Weekly Update: to

by | October 3, 2020

Here’s your Canadian Atheist Weekly Update for to .

  • [] What is Humanism?

    This is a pretty decent introduction to the idea of humanism. It kinda strays a bit from directly answering the title question as it goes on, but that’s because Law wants to not only describe what humanism is, he also wants to address criticisms of humanism. Because of that, it’s worth a read even if you’ve considered yourself a humanist for ages. I know a lot of humanists, for example, who think that utilitarian ethics are the only valid option for humanists… while that’s something I personally reject. And of course, there are a lot of humanists who only remember the first part of article 2 of the Amsterdam Declaration (about the application of science) while forgetting the last two sentences (about how science needs to be tempered by human values), and end up seduced by the idea of scientism.

  • [] Most Canadians and Americans Would Shun Debate on Abortion

    It honestly blows my mind that the abortion “debate” is still a topic in contemporary politics… but amazingly it’s actually still hard to get an abortion in some parts of Canada, and the social conservatives haven’t given up their quixotic fight to get it completely banned. Part of the reason I’m so nonplussed that it’s still a thing is because the reality is that nobody really wants it to be a thing. ~55-60% of Canadians don’t even want it “debated” again, and almost half thing it should be legal under any circumstances (if you add the “only certain circumstances” people, it goes over 90%). Even Conservative voters don’t want the issue re-opened. It really shows just how beholden our political system can be to small but dedicated and well-organized groups.

  • [] COVID Denial Politics In Quebec and Beyond: What’s Religion Got to Do With It?

    This is an interesting article by Val Wilde, connecting various conspiracy theories that are having a major impact in contemporary Québec, specifically focusing anti-maskers. Wilde suggests that the common thread connecting many of the more popular conspiracy theories is a need to take control in a world where people feel increasingly powerless. Under their surface grievances, these are all anti-authority movements borne out of frustration at that sense of powerlessness, and – and this is where Wilde’s piece gets really insightful – while it may sound weird to think of Christian evangelical fundamentalists as being “anti-authority”, if you realize that they can’t rebel against God (because, yanno, it’s God), it makes perfect sense that they would rebel against literally everyone else who tries to tell them what to do instead… such as scientists, public health officials, and just about anyone whose head isn’t up their ass and can see and explain why their beliefs are idiotic. The one thing I take issue with in the article is the claim that the threat posed by this conspiracy thinking hasn’t intruded into the physical world yet. I find that to be not just naïve, it’s outright deluded.

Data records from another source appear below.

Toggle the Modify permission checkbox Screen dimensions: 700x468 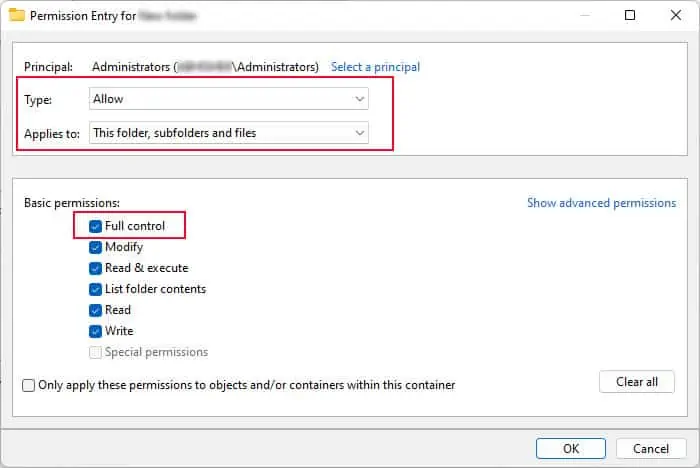pyautogui.click(x=95, y=247)
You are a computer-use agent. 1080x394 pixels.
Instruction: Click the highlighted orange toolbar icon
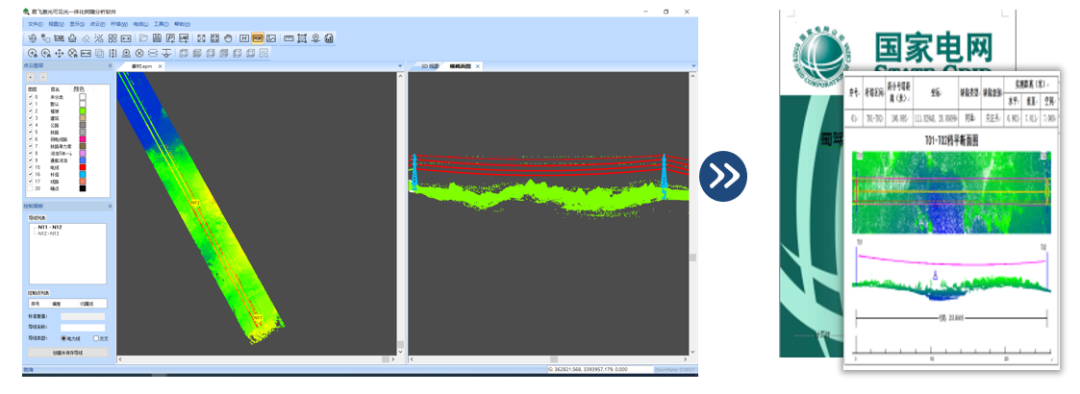pos(258,38)
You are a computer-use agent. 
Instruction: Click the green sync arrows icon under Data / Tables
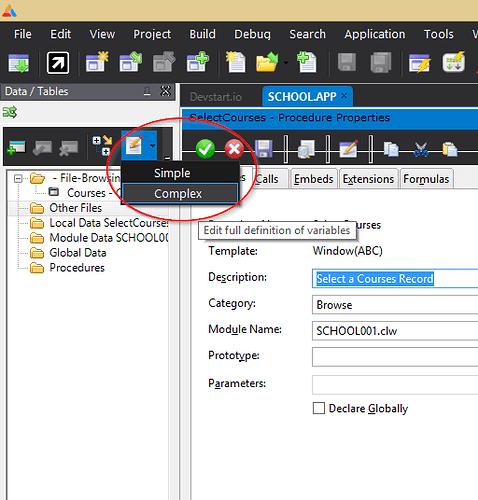coord(9,113)
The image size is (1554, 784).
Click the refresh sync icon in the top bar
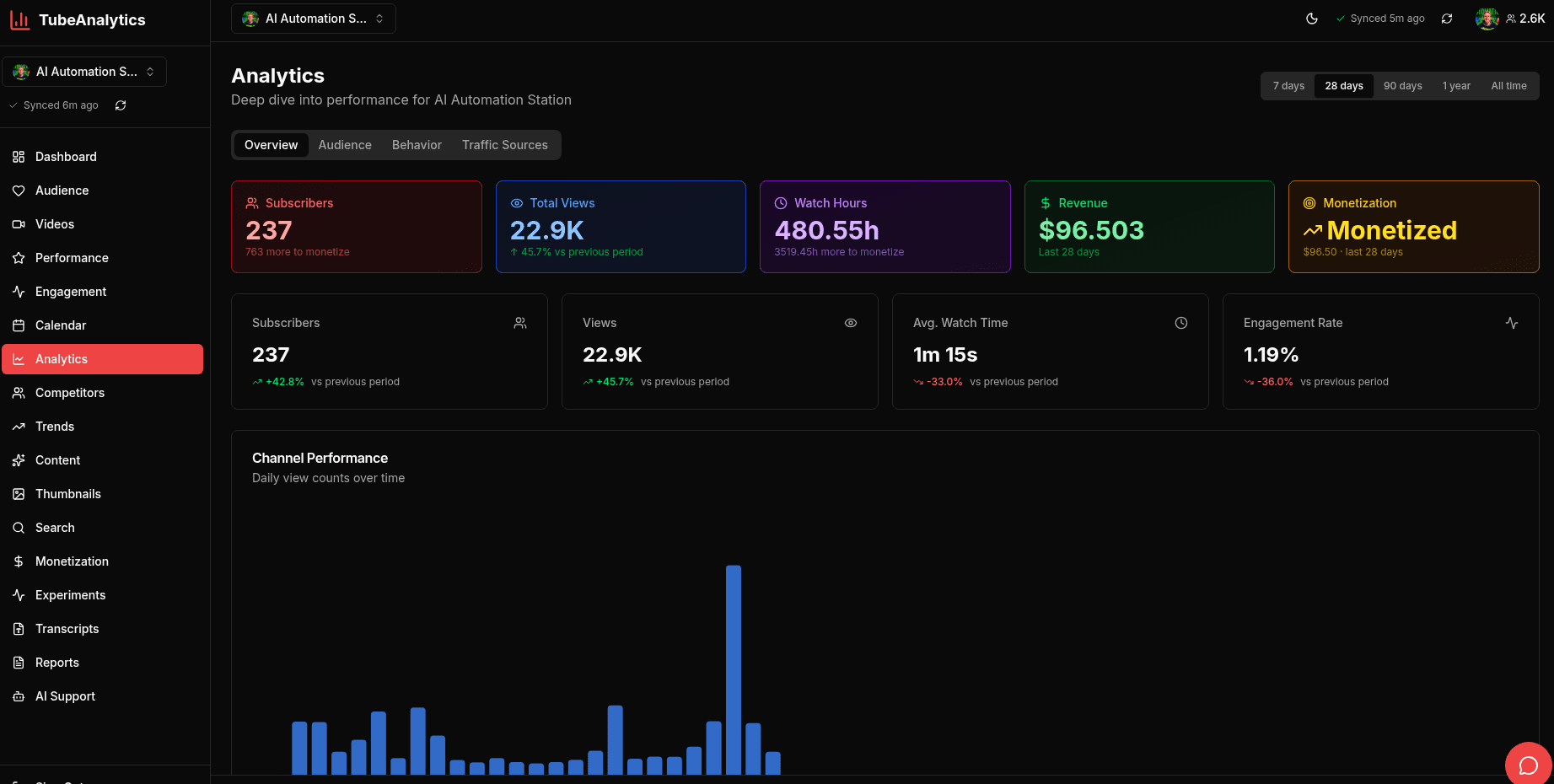1448,18
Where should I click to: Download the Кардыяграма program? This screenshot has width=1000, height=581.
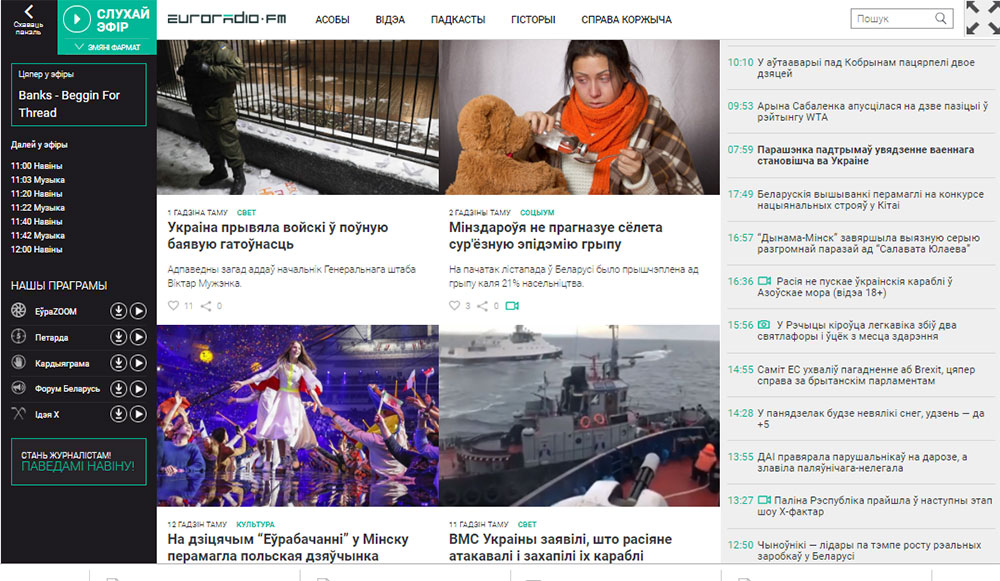coord(118,363)
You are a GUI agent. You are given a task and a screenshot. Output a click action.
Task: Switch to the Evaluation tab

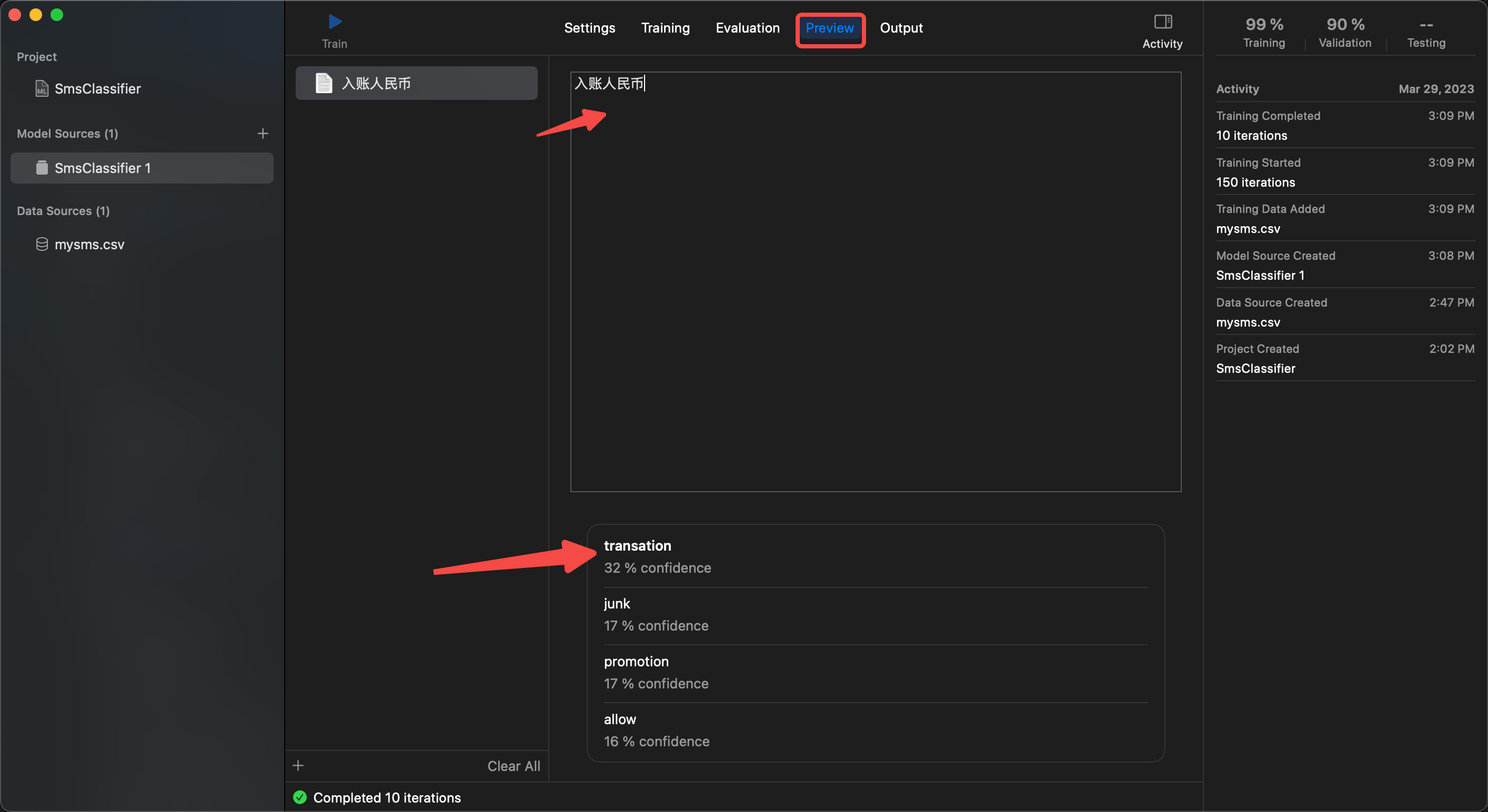point(748,28)
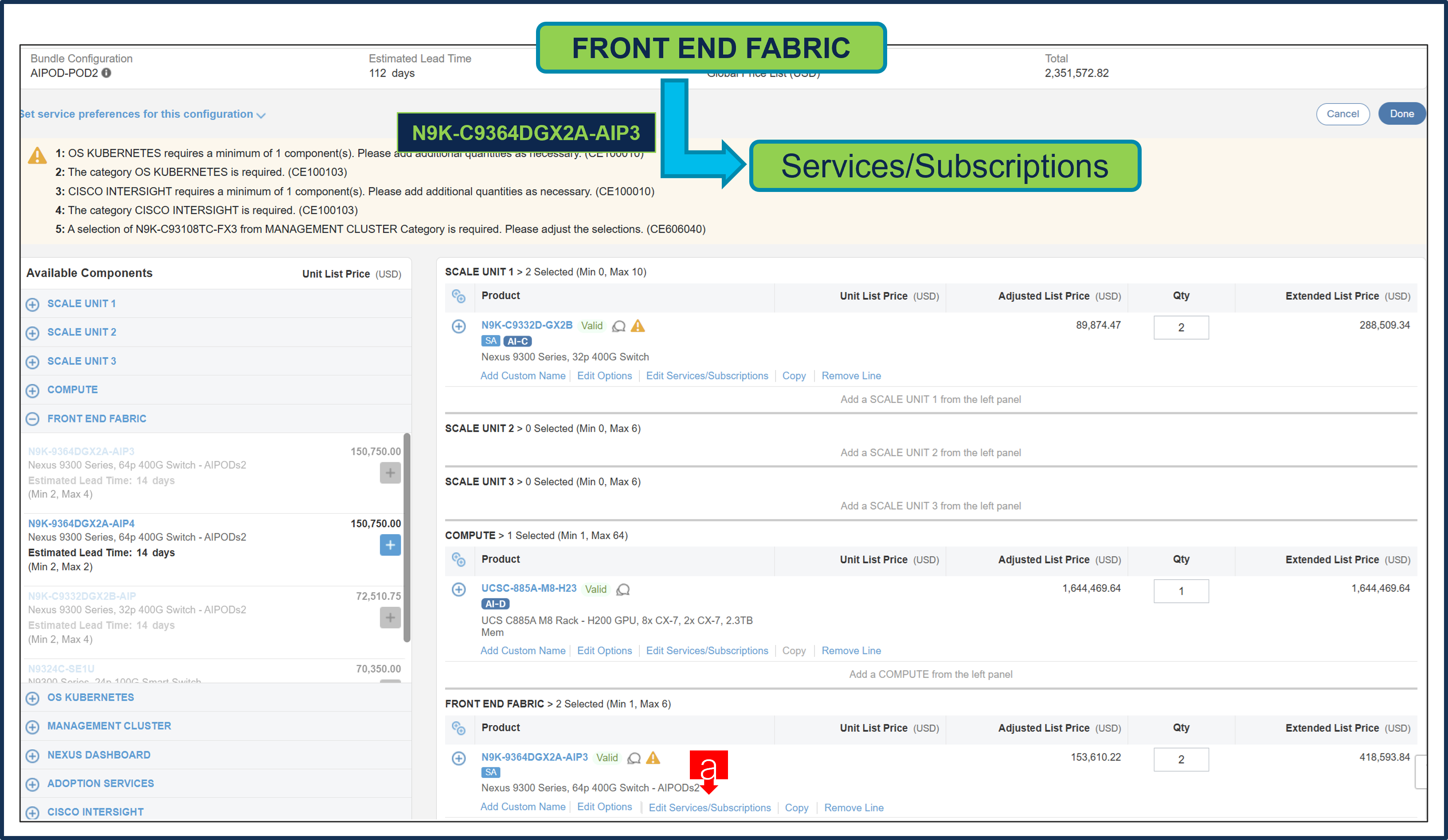Image resolution: width=1448 pixels, height=840 pixels.
Task: Open the comment bubble for N9K-C9332D-GX2B
Action: point(619,326)
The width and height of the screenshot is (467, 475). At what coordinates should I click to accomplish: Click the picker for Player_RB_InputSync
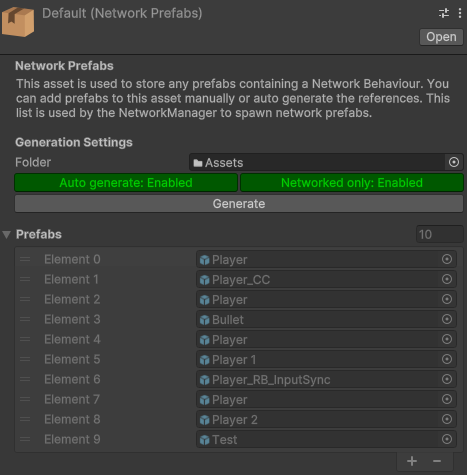pyautogui.click(x=447, y=379)
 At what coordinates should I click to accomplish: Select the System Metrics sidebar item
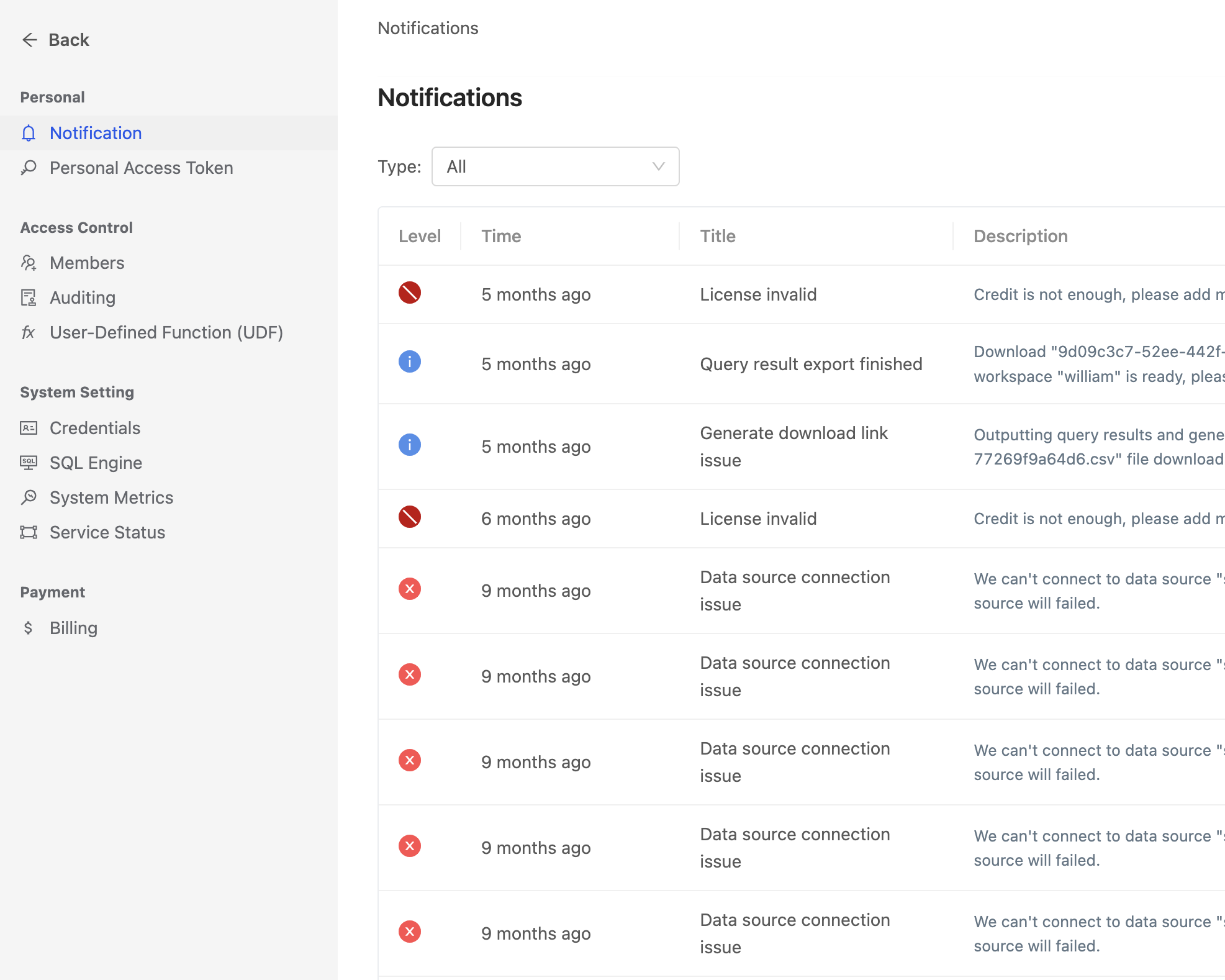(112, 497)
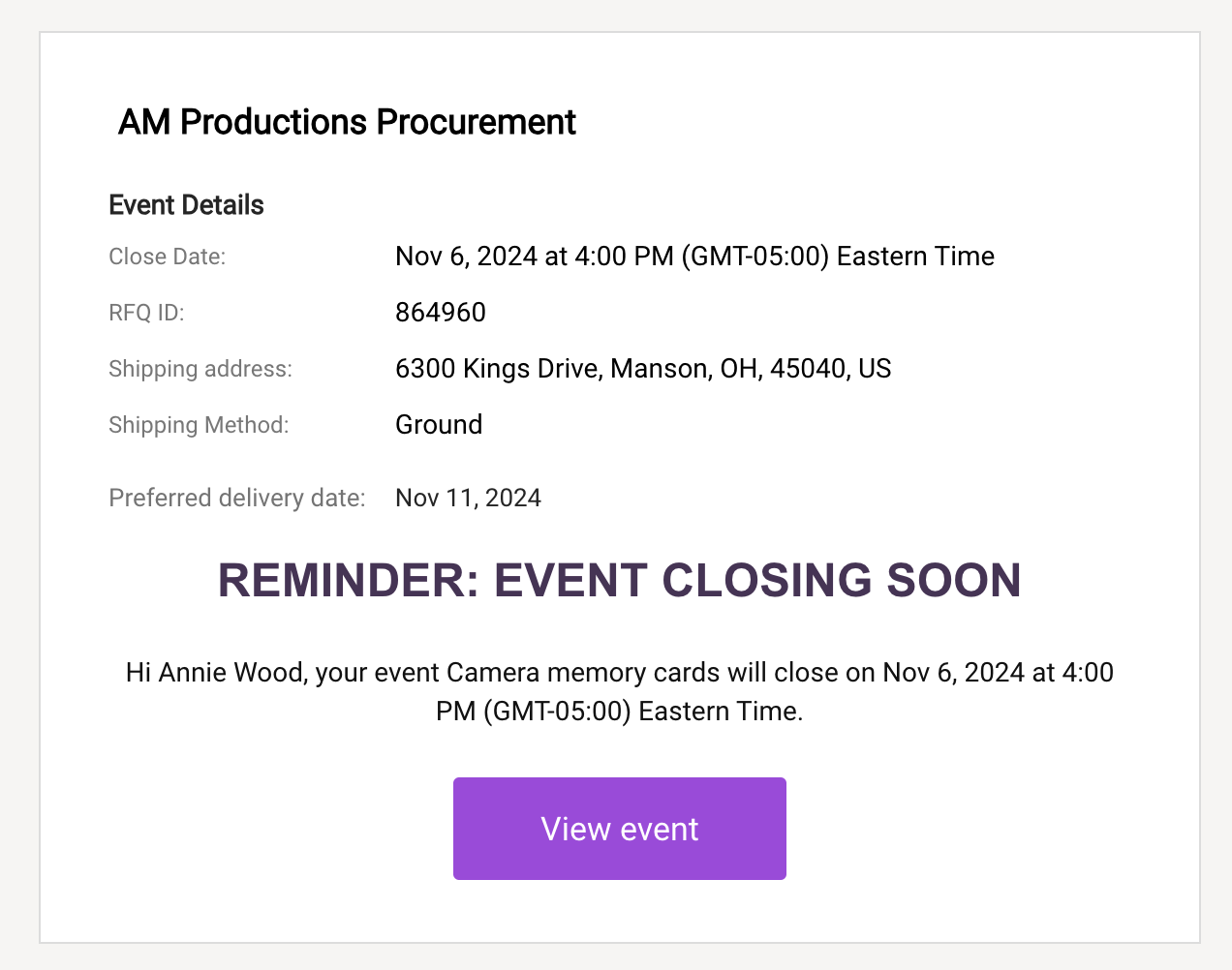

  • [] QAnon, Blood Libel, and the Satanic Panic

    This is an amazing article; I cannot recommend it enough. We’re all trying to make sense of the QAnon thing: Is it a farce? Is it a cult? Even experts are flabbergasted by it. And there is a lot of confusion among authorities and those in power over whether it actually represents a threat, and if so, what should be done about it. I think Levin’s article is important for two reasons. First, it connects QAnon’s wild and daffy conspiracy theory to a historical context chock full of similar wild and daffy conspiracy theories, all way back to ancient Rome. QAnon’s wacky ideas about children in tunnels being drained of their blood for the sake of extending the lives of evil lefties makes a lot more… okay, no, it’s still fucking crazy and makes no sense at all, but at least it becomes a recognizable form of crazy when we realize it’s just the latest iteration of the blood libel against Jews. But it’s for the second reason that I really think this article – and QAnon in general – is something we really need to take far more seriously. Levin points out that as batshit insane as QAnon’s conspiracy theories may be, so too were the conspiracy theories of the Satanic Panic of the 1980s. It’s tempting to laugh off what happened during the Satanic Panic as just some goofy blip in history, but it was less than 40 years ago – we’re not talking about ignorant medieval peasants here; some of the people in power then are still in power today (*cough*Joe Biden*cough*). Several people’s lives were destroyed by the nonsense of the Satanic Panic – entire towns were turned upside down – and at least one innocent person is still in prison to this day. What makes conspiracy theories dangerous is not the plausibility or ridiculousness of the theory, but rather how many people in power buy into it. That is what made the Satanic Panic so destructive… and that is what makes QAnon so scary, because there are shocking levels of support for it among authorities. As with religious belief generally, we need to take QAnon seriously, not because its claims are serious – they’re not; they’re absurdly idiotic, and obviously wrong – but because it has believers, some of whom have power, and some of whom could, and have, acted out violently based on their belief.

  • [] Liberals revive bill that seeks to outlaw forced LGBTQ conversion therapy

    This is a little bit of good news. It was a bummer when Parliament was prorogued and the conversion therapy ban bill vanished into the æther. It wasn’t a perfect bill, but it was good, and about as good as we can expect from a Liberal government. I’m glad to see it re-introduced.